-------- DATA LISTING --------

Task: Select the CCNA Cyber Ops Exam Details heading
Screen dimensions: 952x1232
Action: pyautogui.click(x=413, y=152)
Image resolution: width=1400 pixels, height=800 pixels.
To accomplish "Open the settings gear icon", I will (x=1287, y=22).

--------
-------- DATA LISTING --------

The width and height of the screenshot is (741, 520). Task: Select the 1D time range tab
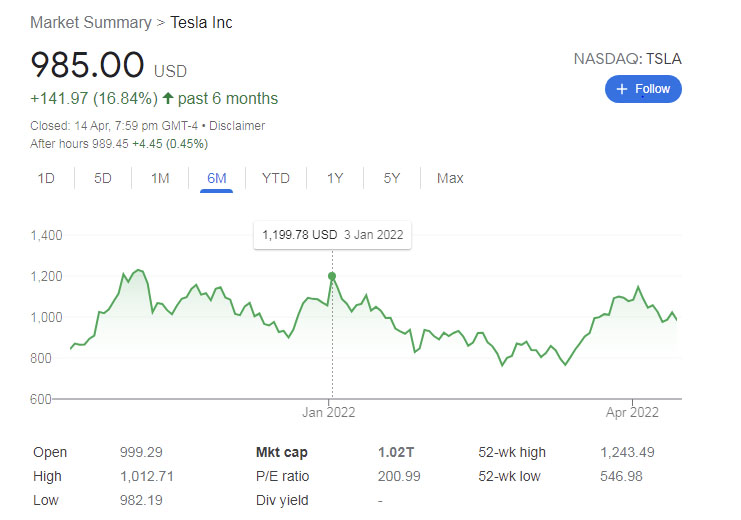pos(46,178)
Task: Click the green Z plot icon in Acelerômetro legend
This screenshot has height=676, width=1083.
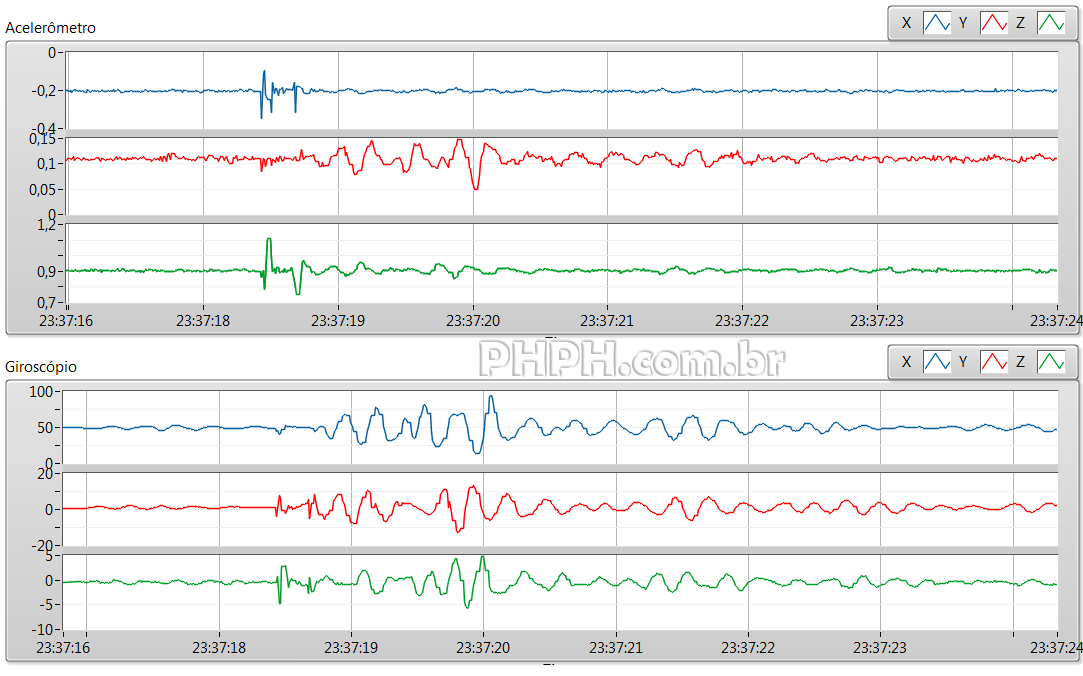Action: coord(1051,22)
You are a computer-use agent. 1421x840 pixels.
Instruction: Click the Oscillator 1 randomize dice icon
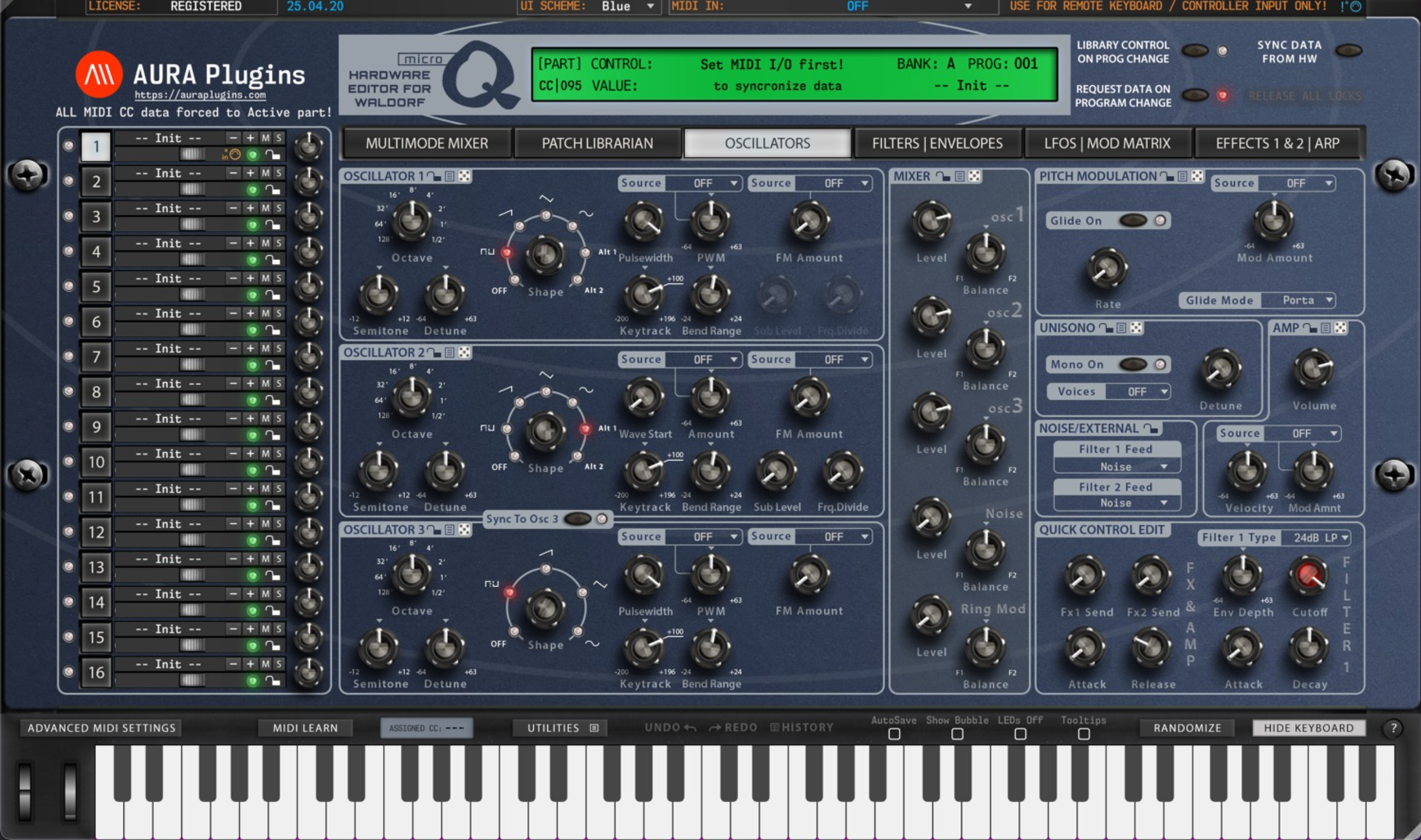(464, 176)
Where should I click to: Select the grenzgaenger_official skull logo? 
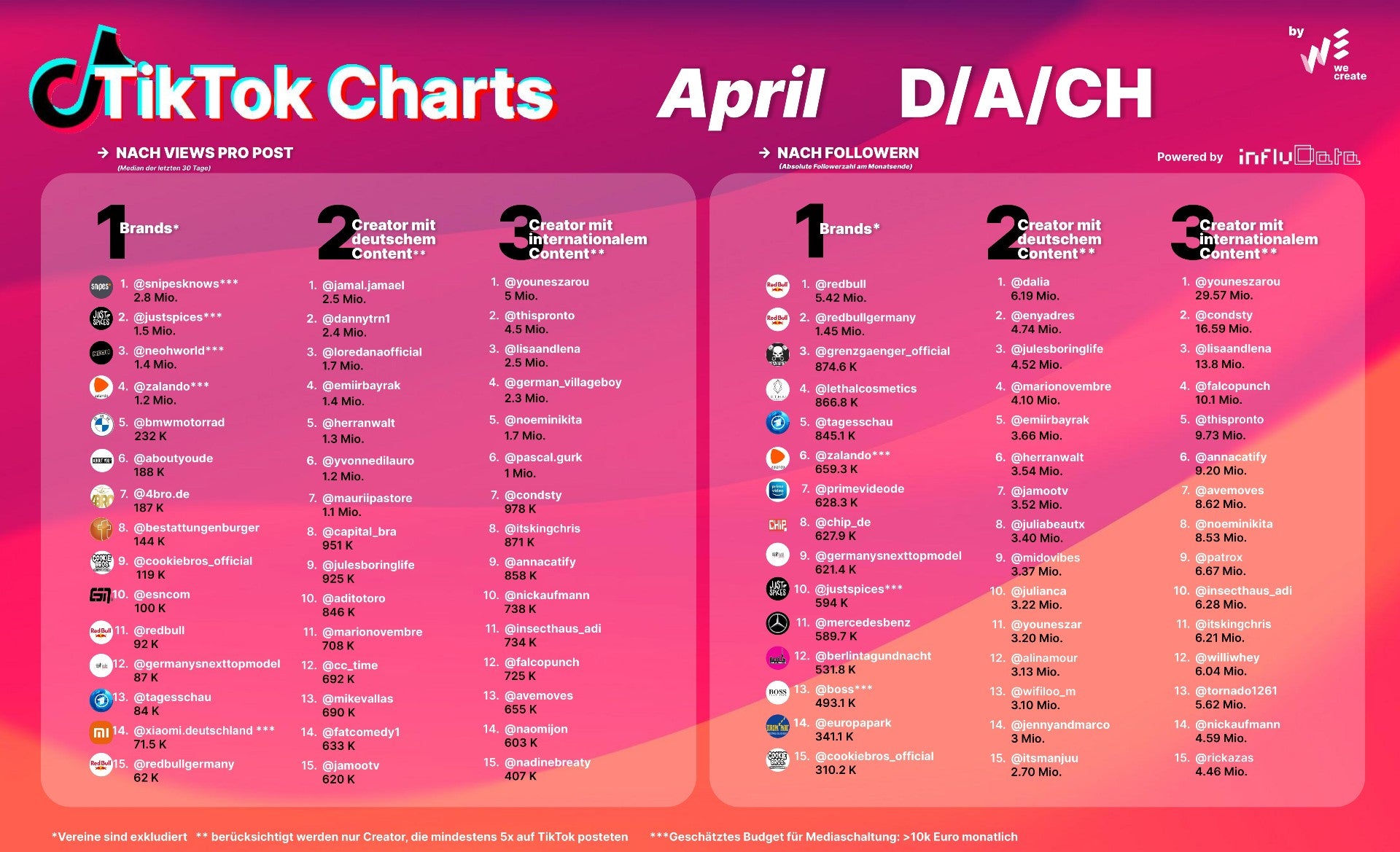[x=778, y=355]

--------

> _THE PROBLEM_
Find each line in the listing that contains the word "height" and copy those lines in full.

> _REPLY_
Image resolution: width=1400 pixels, height=800 pixels.
The width and height of the screenshot is (741, 520). Task: Select the 1D time range tab
This screenshot has height=676, width=1083.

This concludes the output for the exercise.